Goal: Extract the entries below exactly as they appear, starting at the line containing "Open the Product" and ending at the line containing "This screenshot has height=242, width=311.", with both lines included. Copy nothing outside that span.

---------- Supplied information

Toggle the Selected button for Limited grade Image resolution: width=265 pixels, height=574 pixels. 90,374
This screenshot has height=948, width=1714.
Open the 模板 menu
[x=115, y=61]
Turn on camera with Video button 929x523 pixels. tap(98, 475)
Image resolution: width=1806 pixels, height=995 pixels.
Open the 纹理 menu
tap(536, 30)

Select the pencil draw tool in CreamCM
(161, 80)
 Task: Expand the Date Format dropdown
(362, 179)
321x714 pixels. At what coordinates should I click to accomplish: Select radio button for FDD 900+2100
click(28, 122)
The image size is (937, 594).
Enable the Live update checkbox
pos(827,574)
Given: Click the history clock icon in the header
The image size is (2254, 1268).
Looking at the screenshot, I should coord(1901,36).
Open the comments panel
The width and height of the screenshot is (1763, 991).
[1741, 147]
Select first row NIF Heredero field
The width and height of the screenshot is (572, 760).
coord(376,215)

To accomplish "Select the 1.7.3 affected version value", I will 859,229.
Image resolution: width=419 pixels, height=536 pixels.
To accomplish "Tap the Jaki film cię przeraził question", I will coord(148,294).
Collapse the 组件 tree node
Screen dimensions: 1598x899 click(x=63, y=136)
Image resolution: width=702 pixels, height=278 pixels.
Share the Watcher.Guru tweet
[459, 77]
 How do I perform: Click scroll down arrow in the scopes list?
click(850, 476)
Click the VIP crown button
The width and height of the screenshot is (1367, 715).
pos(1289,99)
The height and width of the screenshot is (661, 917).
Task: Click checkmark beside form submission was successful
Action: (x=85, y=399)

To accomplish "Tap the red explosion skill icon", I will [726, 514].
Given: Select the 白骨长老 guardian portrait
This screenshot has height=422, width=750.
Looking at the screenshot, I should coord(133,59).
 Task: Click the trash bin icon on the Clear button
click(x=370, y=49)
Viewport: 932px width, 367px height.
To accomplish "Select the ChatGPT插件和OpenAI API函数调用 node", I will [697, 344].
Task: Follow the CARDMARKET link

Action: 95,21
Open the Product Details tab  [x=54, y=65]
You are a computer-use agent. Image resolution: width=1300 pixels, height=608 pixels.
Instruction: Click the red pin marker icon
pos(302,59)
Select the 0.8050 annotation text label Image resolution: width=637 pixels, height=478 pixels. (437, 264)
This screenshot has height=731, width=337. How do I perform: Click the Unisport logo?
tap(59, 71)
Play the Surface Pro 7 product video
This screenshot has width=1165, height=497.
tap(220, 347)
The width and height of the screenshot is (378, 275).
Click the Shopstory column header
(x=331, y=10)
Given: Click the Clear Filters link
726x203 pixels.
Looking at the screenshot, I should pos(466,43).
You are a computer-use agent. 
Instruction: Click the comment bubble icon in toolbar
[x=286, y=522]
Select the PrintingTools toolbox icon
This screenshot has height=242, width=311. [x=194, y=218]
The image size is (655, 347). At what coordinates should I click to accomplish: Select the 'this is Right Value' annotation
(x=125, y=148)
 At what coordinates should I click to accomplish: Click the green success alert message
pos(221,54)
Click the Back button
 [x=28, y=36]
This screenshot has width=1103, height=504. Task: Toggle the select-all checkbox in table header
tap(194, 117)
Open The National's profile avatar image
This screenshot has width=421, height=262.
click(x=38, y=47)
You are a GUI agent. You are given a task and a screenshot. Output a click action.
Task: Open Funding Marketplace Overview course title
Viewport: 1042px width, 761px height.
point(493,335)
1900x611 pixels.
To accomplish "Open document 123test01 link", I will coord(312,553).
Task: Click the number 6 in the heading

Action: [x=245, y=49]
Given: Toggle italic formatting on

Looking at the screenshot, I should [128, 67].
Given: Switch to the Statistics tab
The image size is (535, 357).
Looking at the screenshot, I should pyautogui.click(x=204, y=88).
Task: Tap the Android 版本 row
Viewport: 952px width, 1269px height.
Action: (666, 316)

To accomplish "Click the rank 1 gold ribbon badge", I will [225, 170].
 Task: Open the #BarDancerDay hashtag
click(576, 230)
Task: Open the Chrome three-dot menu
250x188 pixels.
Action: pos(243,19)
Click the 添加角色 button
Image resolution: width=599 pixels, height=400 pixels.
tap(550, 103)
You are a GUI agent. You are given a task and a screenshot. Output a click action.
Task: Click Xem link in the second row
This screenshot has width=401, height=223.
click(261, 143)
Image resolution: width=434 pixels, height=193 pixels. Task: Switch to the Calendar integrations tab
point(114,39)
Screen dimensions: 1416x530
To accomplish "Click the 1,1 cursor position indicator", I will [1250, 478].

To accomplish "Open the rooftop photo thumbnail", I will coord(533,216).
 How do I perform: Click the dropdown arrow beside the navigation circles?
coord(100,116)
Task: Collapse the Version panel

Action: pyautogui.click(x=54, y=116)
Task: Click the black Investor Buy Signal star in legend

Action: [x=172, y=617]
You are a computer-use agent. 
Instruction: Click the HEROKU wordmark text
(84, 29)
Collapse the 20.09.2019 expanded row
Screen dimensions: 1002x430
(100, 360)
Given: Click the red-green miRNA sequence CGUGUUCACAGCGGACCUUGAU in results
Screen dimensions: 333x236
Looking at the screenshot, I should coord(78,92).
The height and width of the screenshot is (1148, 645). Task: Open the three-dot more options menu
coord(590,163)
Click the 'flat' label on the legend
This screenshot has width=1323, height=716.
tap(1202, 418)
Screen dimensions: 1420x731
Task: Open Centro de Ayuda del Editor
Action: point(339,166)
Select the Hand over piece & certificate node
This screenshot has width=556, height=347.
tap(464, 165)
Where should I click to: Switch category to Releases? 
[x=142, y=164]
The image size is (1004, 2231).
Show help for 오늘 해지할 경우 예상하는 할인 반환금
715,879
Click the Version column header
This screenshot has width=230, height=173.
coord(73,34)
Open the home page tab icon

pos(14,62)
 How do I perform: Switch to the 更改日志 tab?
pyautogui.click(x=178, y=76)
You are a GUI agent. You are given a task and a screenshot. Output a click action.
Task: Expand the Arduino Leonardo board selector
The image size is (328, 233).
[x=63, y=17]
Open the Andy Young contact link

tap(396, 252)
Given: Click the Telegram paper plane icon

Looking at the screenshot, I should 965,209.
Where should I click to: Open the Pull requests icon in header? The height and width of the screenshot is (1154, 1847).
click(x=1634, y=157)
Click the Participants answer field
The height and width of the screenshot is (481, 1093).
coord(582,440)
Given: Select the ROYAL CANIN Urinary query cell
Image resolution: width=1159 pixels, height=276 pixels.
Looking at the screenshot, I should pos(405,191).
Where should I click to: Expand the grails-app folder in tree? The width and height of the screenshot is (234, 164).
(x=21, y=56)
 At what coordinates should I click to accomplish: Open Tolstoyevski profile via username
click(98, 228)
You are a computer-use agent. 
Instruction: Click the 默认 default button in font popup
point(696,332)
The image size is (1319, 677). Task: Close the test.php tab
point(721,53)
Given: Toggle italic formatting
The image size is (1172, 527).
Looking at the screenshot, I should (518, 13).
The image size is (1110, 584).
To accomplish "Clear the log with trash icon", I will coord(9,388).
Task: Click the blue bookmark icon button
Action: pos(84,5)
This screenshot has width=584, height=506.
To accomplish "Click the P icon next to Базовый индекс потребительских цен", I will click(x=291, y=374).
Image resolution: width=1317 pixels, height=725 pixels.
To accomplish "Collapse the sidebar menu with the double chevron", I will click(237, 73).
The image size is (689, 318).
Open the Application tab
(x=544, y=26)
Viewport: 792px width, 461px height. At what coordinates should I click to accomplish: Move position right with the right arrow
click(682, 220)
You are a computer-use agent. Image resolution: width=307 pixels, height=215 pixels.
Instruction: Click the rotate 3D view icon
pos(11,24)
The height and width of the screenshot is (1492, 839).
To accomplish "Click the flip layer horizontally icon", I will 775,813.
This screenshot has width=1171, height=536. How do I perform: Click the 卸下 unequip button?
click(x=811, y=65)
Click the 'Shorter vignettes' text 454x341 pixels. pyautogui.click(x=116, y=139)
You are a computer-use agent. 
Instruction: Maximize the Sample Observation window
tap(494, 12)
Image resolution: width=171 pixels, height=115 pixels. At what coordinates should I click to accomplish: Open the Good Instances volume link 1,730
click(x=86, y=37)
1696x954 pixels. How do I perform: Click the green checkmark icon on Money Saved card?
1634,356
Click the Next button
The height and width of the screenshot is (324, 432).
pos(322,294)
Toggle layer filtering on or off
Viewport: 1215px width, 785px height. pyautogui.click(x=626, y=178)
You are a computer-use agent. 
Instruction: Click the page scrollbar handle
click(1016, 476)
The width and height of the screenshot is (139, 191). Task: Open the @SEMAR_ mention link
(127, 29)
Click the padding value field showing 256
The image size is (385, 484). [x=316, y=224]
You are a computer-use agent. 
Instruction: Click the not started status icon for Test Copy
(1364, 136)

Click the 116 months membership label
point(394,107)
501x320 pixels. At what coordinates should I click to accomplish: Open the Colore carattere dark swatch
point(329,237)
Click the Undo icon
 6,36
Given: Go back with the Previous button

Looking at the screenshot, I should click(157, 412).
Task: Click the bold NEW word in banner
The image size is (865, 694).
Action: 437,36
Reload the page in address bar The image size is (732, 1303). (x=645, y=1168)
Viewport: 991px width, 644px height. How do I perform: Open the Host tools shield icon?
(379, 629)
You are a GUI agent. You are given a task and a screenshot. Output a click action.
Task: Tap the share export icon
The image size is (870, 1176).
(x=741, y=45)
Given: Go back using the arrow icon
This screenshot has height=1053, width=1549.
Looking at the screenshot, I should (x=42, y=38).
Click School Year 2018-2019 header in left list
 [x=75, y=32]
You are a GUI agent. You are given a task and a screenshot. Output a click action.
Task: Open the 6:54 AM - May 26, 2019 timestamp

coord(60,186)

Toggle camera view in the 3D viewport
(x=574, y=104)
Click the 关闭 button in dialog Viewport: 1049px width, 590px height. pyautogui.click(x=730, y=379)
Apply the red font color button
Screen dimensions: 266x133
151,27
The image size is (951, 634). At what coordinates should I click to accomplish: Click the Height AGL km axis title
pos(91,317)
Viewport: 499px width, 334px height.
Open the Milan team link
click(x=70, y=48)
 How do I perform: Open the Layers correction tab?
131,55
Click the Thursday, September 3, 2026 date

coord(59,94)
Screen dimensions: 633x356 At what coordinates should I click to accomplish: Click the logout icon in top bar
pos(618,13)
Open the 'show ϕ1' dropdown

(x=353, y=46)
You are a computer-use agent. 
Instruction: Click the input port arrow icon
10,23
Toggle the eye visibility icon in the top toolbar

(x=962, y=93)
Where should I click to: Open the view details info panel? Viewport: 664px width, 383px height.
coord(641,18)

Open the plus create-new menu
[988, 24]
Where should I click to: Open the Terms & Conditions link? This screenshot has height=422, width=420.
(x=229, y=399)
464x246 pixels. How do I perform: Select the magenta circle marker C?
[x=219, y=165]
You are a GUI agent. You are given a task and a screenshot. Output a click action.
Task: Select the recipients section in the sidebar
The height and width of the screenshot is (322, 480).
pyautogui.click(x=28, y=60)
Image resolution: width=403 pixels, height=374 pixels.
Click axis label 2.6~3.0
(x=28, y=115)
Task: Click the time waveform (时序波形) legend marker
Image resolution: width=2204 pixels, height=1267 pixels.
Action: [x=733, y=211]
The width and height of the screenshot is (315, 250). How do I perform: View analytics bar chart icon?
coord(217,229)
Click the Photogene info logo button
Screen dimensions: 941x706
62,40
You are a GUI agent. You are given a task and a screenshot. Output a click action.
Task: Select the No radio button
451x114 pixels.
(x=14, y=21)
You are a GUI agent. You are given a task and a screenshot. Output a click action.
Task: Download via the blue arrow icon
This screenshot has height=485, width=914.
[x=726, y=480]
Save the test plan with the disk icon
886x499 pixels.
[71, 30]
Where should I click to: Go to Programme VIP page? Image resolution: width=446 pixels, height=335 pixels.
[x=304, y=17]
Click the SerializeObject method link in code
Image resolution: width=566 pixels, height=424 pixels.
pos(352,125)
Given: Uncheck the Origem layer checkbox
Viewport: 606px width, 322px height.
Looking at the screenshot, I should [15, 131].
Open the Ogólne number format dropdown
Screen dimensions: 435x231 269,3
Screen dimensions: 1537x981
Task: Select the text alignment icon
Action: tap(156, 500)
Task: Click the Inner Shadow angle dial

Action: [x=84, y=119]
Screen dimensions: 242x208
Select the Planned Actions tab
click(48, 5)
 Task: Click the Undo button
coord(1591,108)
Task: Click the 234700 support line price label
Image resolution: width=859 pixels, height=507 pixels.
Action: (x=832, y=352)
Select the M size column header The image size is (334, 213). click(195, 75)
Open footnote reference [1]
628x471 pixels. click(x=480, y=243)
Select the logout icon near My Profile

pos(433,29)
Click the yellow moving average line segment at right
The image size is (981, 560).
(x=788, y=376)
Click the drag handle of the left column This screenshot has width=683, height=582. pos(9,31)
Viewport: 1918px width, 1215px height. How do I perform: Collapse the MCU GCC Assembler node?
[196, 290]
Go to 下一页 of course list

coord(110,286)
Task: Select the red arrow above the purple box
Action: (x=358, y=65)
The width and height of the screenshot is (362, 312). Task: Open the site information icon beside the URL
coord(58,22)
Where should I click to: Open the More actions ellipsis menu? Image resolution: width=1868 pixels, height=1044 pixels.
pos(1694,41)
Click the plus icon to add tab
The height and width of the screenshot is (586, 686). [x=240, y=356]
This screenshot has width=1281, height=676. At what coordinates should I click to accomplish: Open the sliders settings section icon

--------------------

Answer:
Open the Product Details tab  [x=54, y=65]
You are a computer-use agent. Image resolution: width=1300 pixels, height=608 pixels.
Instruction: Click the red pin marker icon
pos(302,59)
Select the 0.8050 annotation text label Image resolution: width=637 pixels, height=478 pixels. (437, 264)
This screenshot has height=731, width=337. How do I perform: Click the Unisport logo?
tap(59, 71)
Play the Surface Pro 7 product video
This screenshot has width=1165, height=497.
tap(220, 347)
The width and height of the screenshot is (378, 275).
Click the Shopstory column header
(x=331, y=10)
Given: Click the Clear Filters link
726x203 pixels.
Looking at the screenshot, I should pos(466,43).
You are a computer-use agent. 
Instruction: Click the comment bubble icon in toolbar
[x=286, y=522]
Select the PrintingTools toolbox icon
This screenshot has height=242, width=311. [x=194, y=218]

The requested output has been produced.